## GOAL OF THE EXERCISE
In the records below, the line that contains "Instruction: Mark Soul" marks the start. Copy it and each line after it through the end, exactly, without pictures.

## RECORDED DATA
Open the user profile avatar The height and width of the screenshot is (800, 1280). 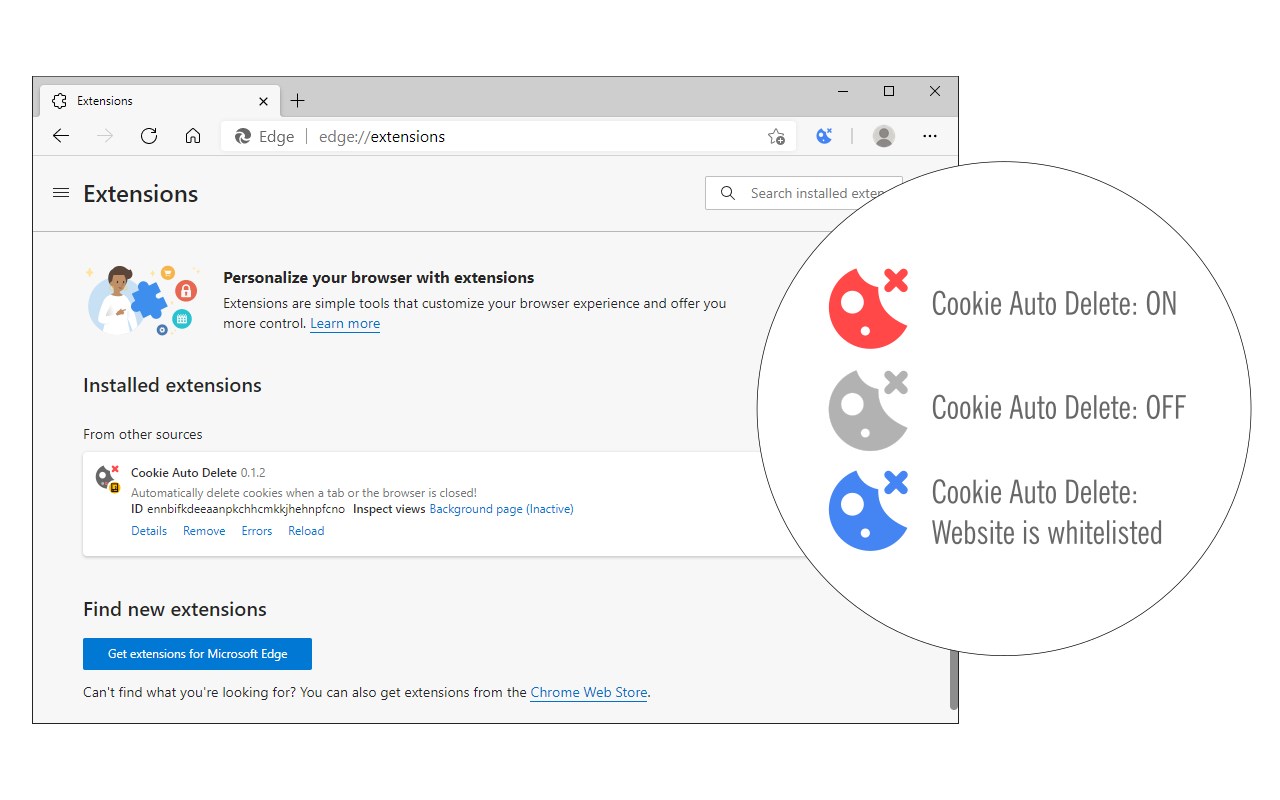[x=883, y=136]
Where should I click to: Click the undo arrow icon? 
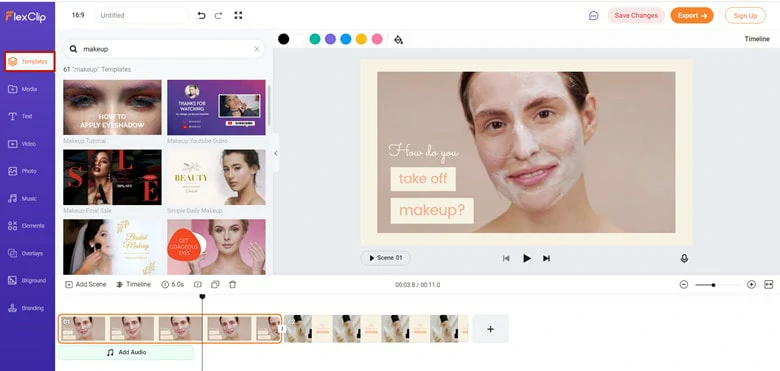point(201,15)
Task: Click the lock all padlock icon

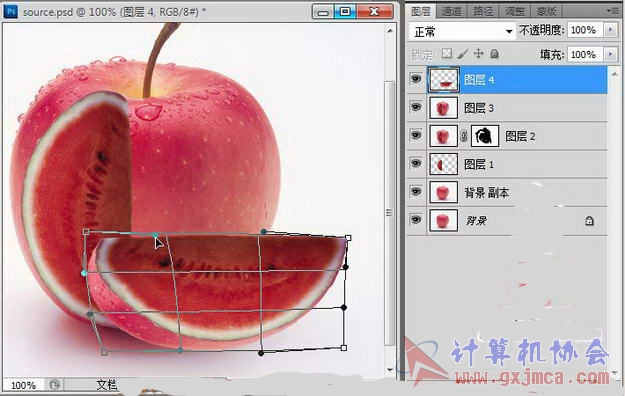Action: pyautogui.click(x=494, y=53)
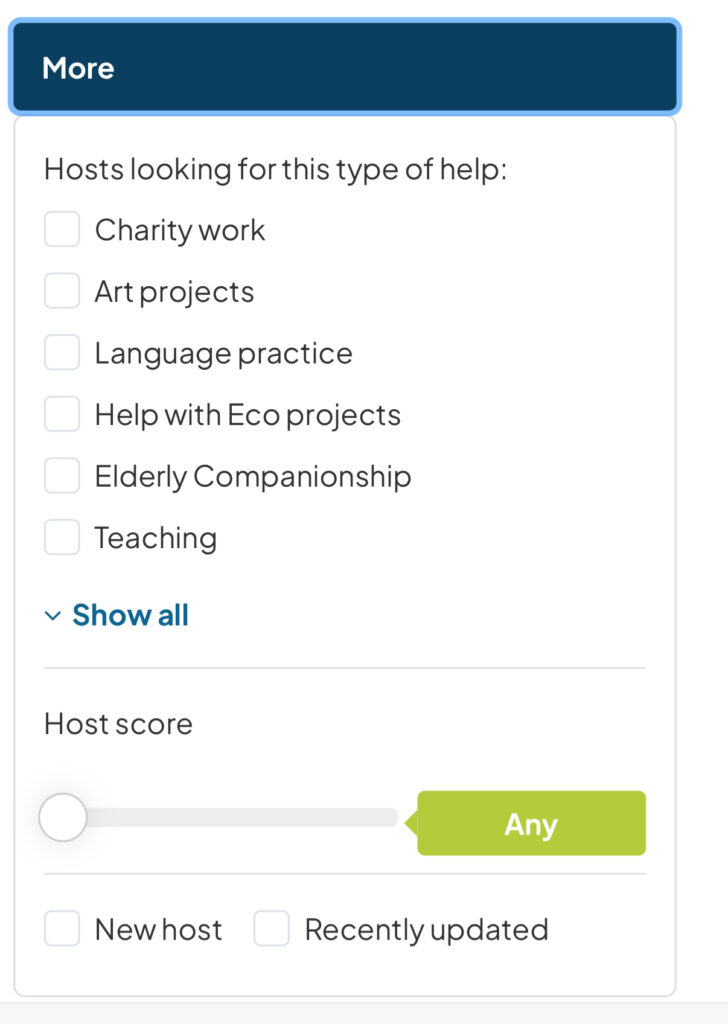Tick the Charity work checkbox
728x1024 pixels.
[x=62, y=230]
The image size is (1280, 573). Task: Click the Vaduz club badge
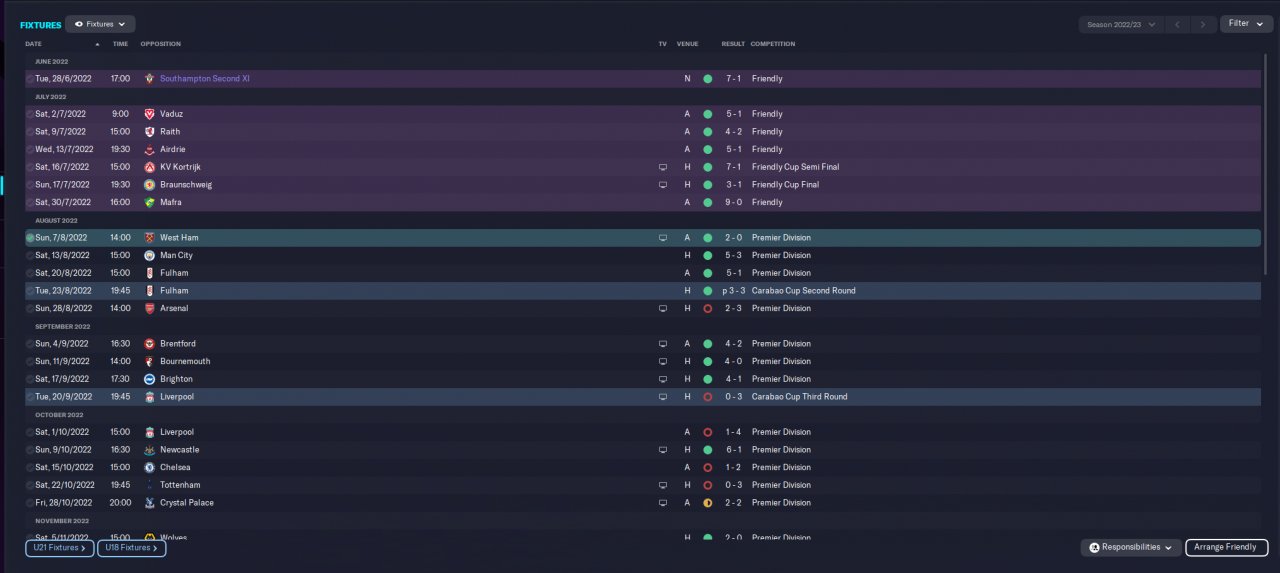point(149,114)
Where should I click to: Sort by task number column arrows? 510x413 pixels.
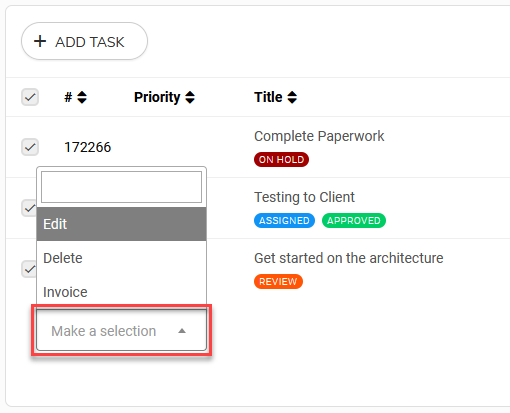pos(82,97)
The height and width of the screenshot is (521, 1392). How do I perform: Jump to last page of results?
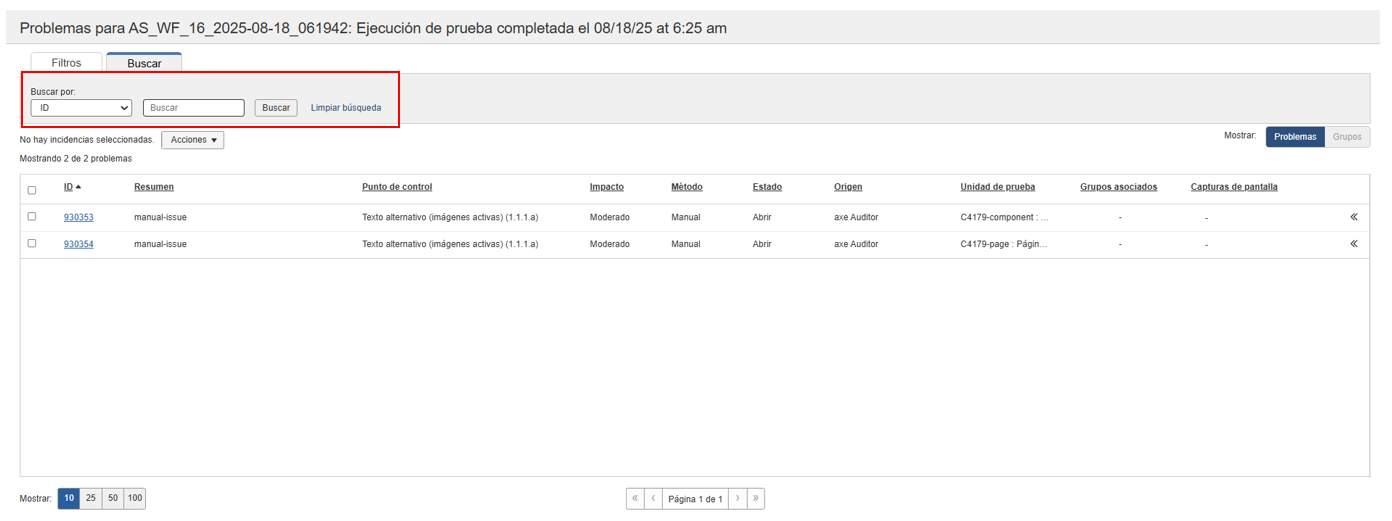coord(755,498)
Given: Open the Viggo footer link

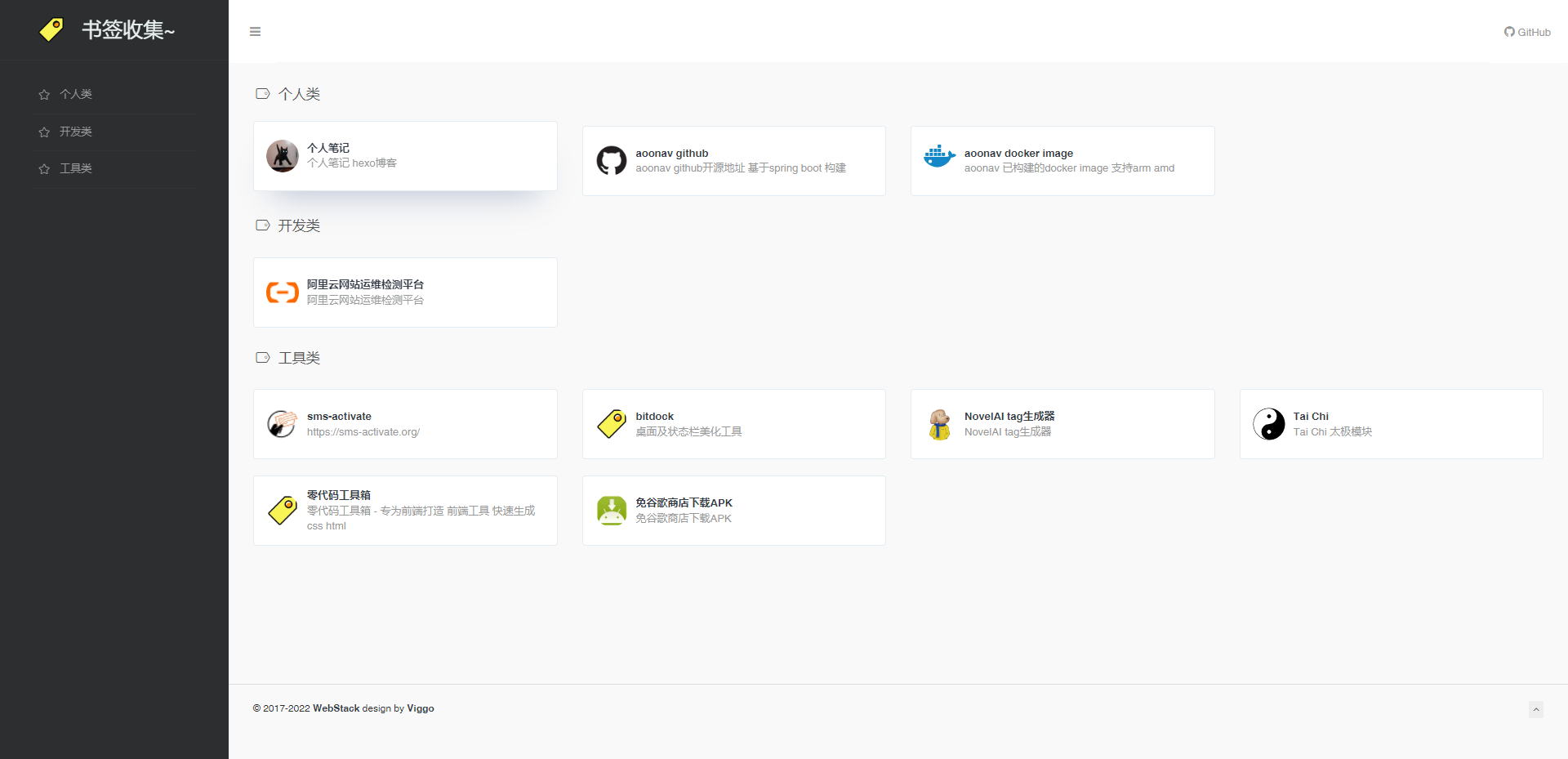Looking at the screenshot, I should tap(421, 708).
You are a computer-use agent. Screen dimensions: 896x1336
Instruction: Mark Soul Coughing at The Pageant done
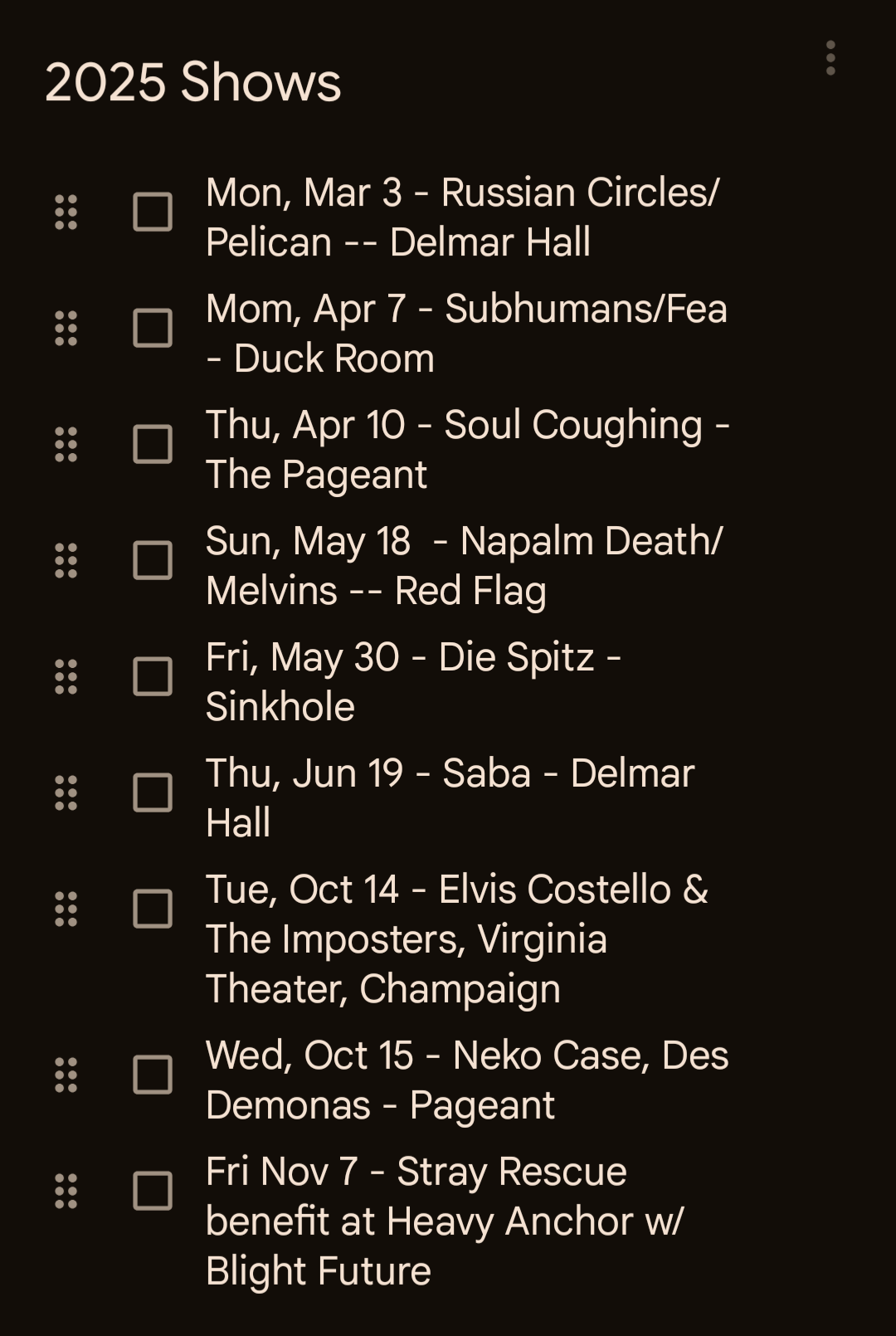click(x=153, y=445)
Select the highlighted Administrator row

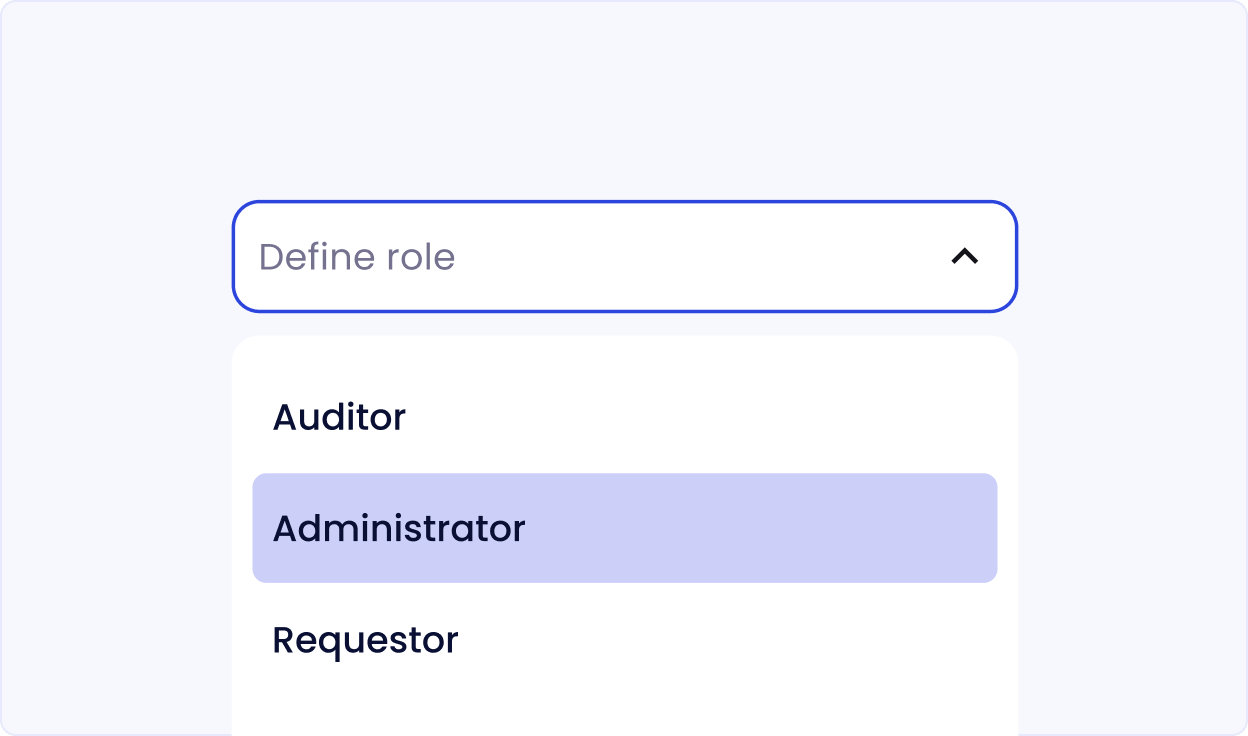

## THE COMPLETED TASK
Instruction: Mark Soul Coughing at The Pageant done
click(x=153, y=445)
Select the highlighted Administrator row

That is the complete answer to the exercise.